It's a well-known fact — especially in Quebec — that wine and cheese are awfully fond of each other.
They go together like peanut butter and jelly. Finding the right pairing is sure to delight palates at your next dinner party, plus it will make you feel fancy AF.
In traditional French cuisine, the cheese plate is served after the meal as a kind of pre-dessert dessert and enjoyed with whatever wine is left in the bottle.
The French have been perfecting the art of haute cuisine since the first mustachioed French lord sat down to dinner at the manor house.

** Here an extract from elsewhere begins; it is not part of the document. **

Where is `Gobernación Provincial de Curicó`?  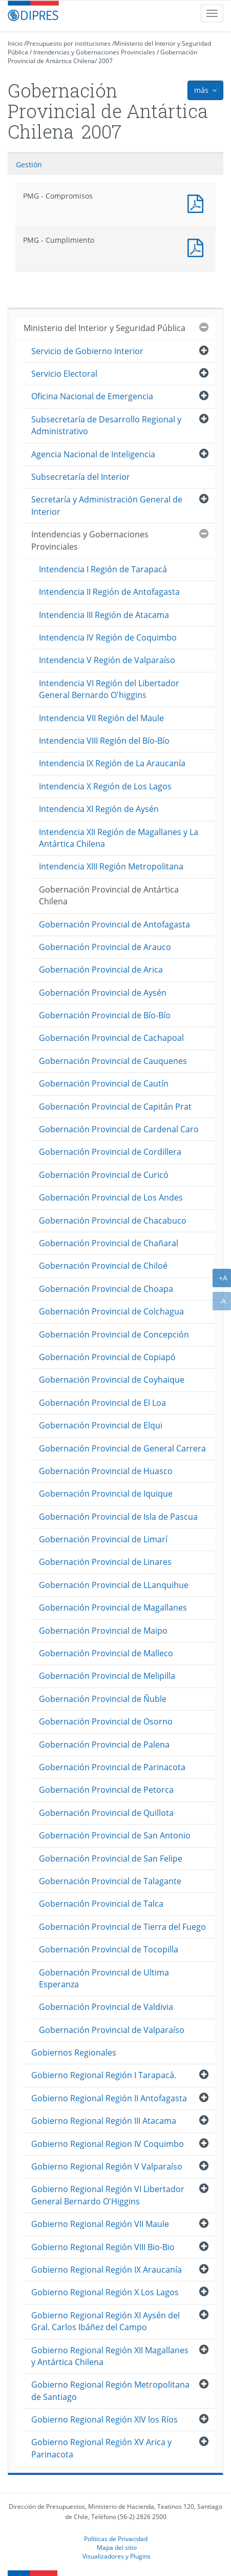
Gobernación Provincial de Curicó is located at coordinates (104, 1174).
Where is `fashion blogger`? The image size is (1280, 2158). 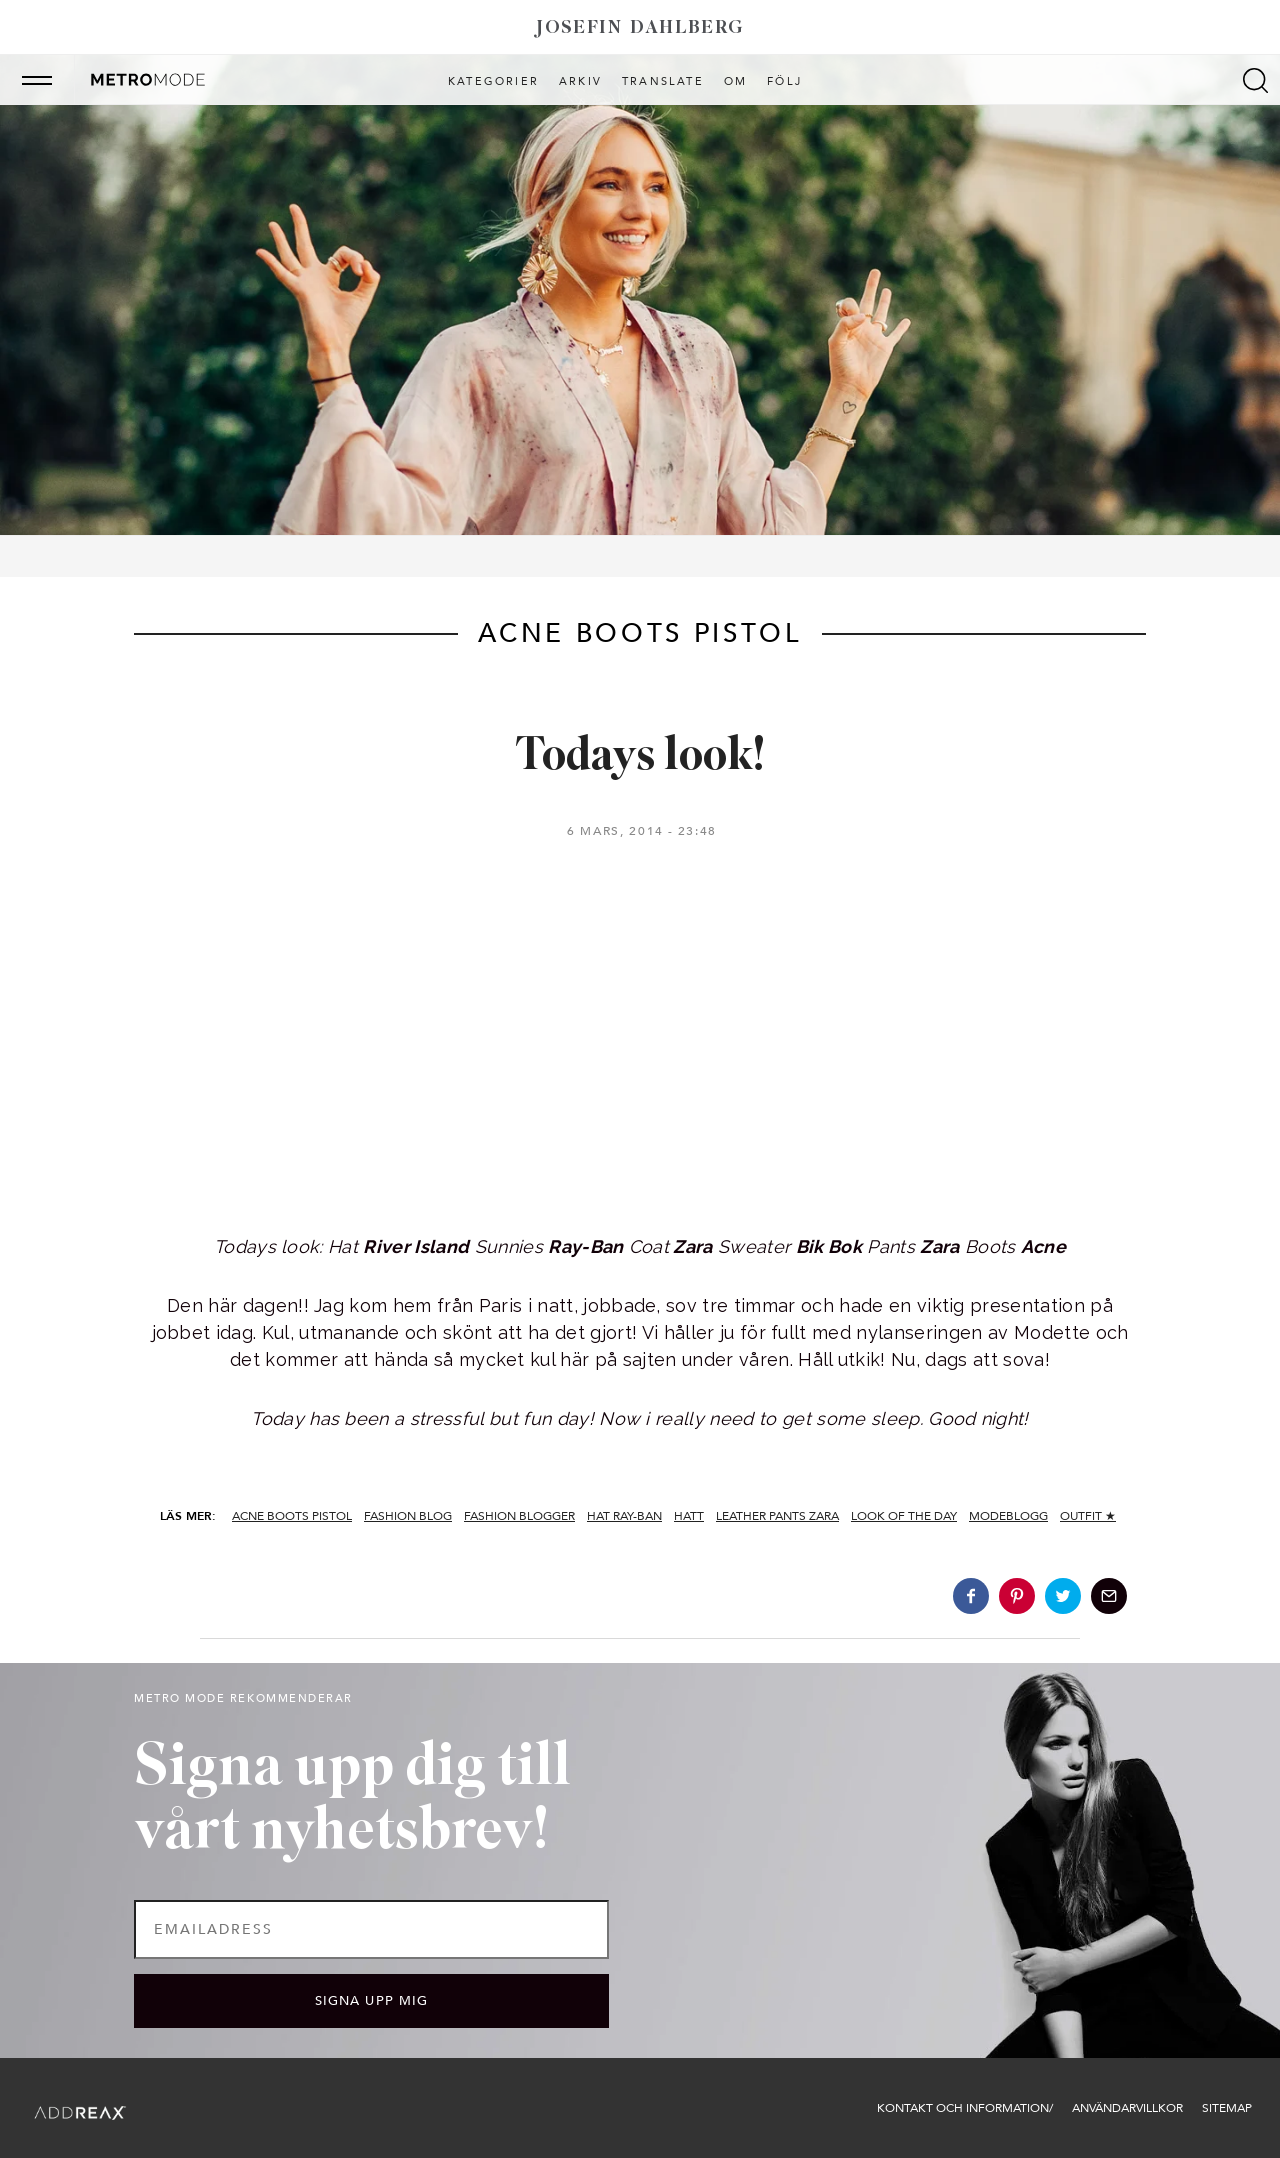
fashion blogger is located at coordinates (519, 1516).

Thanks to them, Quebec is cheese country. And we've got hundreds of artisanal cheesemakers who are obsessively crafting the creamiest and most fragrant smelling cheeses in the world, even as we speak.
Some of these cheeses are made regionally, some are unique to specific farms, but each is influenced by the unique terroir of the region where they're produced.
That means a cheese adventure through the province is in order. Make sure to download the new Route Des Fromages app before you grab your foodie friends and hit the road.
We've listed some of our favourite Quebec cheeses, where to find them, and suggested wine pairings to help you on your way.
Where: Alexis de Portneuf, Saint-Raymond, QC
Distance from Montreal: Two hours and 45 minutes
This is a triple cream, a family of cheeses similar to brie but not quite — the cheese rabbit hole is so deep you can practically spend your entire life down there.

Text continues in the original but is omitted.